Développement d’un test embryolarvaire sur Dicentrarchus labrax et impact d’un perturbateur endocrinien

L’estuaire de Seine est un milieu fortement contaminé par l’activité anthropique. Les polluants peuvent affecter la physiologie des jeunes poissons, réduire leur croissance et entrainer une mortalité importante des juvéniles pouvant impacter la dynamique de recrutement des stocks des poissons. Ainsi, au niveau de la Seine, une relation entre les niveaux de contamination de l’estuaire et la croissance/densité des juvéniles de sole a été mise en évidence par Gillier et al., 2006.

Néanmoins si le suivi in situ s’avère représentatif des conditions environnementales, il est souvent difficile d’appréhender les causes de ces diminutions. Le développement de bio-essais en laboratoire s’avère alors utile pour s’affranchir des paramètres environnementaux. Dans ce cadre, le développement de tests poissons sur les premiers stades de vie est généralement plébiscité d’un point de vue écotoxicologique. Classiquement, les espèces utilisées dans le cadre de ces tests sont des espèces dulcicoles. L’utilisation réglementaire d’espèces estuariennes ou marines pour les premiers stades de vie se concentre sur 2 espèces inféodées principalement à l’Amérique du Nord. Plus récemment, l’utilisation du Medaka marin a été mise en avant comme modèle prometteur en recherche environnementale (Bo-Mi et al, 2016). Or, ces espèces sont caractérisées par des modes de vie benthiques avec production d’œufs « coulants ». Le développement d’un test embryo-larvaire adapté à une vie pélagique des œufs et larves nous paraît alors pertinent en termes de représentativité de la contamination de la colonne d’eau. Face à ces constats, l’objectif premier de cette étude est la mise au point d’un test embryo-larvaire sur une espèce pélagique représentative de l’estuaire de la Seine: le bar Dicentrarchus labrax ; Le deuxième objectif de l’étude est d’évaluer l’impact d’un contaminant connu pour avoir un impact au cours du développement des poissons et représentatif de la contamination de l’estuaire l’éthinyloestradiol.

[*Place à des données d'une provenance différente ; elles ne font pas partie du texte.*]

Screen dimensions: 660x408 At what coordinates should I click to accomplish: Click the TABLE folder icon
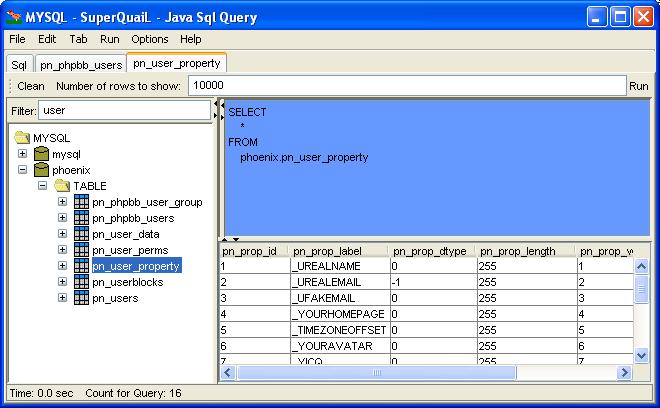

Une première série d’expérimentation a permis de définir les conditions optimales de réalisation du test sur une période allant de l’éclosion des œufs jusqu’à l’épuisement du sac vitellin (J11 post éclosion environ). Parallèlement, l’exposition des larves au 3, 4 DCA a permis d’obtenir les premières valeurs toxicologiques en vue de son utilisation en tant que référence positive. Enfin l’impact d’une exposition des larves à une concentration de 500 ng/l d’éthinyloestradiol durant 8 jours a été évalué en termes de mortalité, croissance, malformation et comportement (activité locomotrice et comportement défensif).